Wärtsilä’s scope includes provision of spare thrusters and long-term storage maintenance for the semisubsMaersk Developer, Maersk Discoverer and Maersk Deliverer, which are each equipped with eight LMT-FS3501 thrusters. Four new spare thrusters will be delivered this year and added to the four existing spare units. With a full set of eight spare thrusters it should be possible to reduce the shutdown period significantly, Wärtsilä claims, by hot swopping all eight thrusters with the spare units. This should provide greater flexibility for planning shutdowns with clients to ensure minimal impact on their operations.
Petrobras extends Marlim Leste FPSO charter
Petrobras has extended its charter of the FPSOCidade de Niterói MV18 with MODEC’s Dutch subsidiary until March 2024. The vessel has been operating at the Marlim Leste oil field in the Campos basin offshore Brazil since February 2009. The vessel, moored in around 1,400 m (4,593 ft) of water, can process 100,000 b/d of crude oil and 3.5 MMcm/d of gas per day, and has a crude storage capacity of 1.6 MMbbl.
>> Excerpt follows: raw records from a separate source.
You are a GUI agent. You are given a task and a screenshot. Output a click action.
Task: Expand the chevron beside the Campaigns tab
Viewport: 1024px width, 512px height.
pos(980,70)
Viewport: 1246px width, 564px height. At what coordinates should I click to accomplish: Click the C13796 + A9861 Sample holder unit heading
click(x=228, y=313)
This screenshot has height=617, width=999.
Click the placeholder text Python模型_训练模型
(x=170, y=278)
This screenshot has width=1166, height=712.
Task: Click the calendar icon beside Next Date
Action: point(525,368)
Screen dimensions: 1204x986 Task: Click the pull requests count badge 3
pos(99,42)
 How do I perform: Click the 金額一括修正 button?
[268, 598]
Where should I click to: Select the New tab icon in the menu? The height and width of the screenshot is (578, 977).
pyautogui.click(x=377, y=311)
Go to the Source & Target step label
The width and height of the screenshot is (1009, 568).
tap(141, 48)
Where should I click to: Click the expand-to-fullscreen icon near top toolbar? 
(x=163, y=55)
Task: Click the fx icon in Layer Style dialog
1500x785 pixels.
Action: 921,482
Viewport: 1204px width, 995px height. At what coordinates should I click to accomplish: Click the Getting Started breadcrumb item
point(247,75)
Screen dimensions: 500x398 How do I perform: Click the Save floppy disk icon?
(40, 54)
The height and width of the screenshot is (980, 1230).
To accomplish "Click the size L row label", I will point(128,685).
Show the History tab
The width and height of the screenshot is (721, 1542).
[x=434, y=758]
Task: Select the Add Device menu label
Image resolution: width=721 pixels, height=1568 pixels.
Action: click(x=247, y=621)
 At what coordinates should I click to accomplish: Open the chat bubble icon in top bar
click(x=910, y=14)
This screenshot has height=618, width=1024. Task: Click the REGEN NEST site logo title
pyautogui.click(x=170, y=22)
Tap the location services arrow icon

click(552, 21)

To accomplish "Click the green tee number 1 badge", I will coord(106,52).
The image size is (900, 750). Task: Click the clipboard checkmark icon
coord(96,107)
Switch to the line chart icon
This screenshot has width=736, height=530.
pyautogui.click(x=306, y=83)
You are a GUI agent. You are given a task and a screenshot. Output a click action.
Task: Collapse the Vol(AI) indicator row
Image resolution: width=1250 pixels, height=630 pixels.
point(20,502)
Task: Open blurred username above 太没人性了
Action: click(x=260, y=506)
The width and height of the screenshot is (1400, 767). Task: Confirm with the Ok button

It has produced and offloaded nearly 120 MMbbl.
Prior to the start of the time charter, MODEC had performed engineering, procurement, construction, installation and commissioning of the FPSO, with SOFEC designing and supplying the spread mooring system.
In addition, Petrobras has awarded Aker Solutions a four-year, NOK800-million ($101-million) contract to provide maintenance and modifications services for three FPSOs at fields offshore Brazil. The services involve renovation, repair, and upgrades to the facilities serving the Barracuda, Caratinga and Albacora Leste fields in the Campos basin, and management at the yard where replacement parts and other equipment will be fabricated.
Aker Solutions plans to execute the work from its C.S.E. Mecânica e Instrumentação services base in Macaé, Rio de Janeiro. The company acquired a controlling stake in C.S.E. in December 2016. Work is due to start this month, with final deliveries scheduled for 1Q 2022.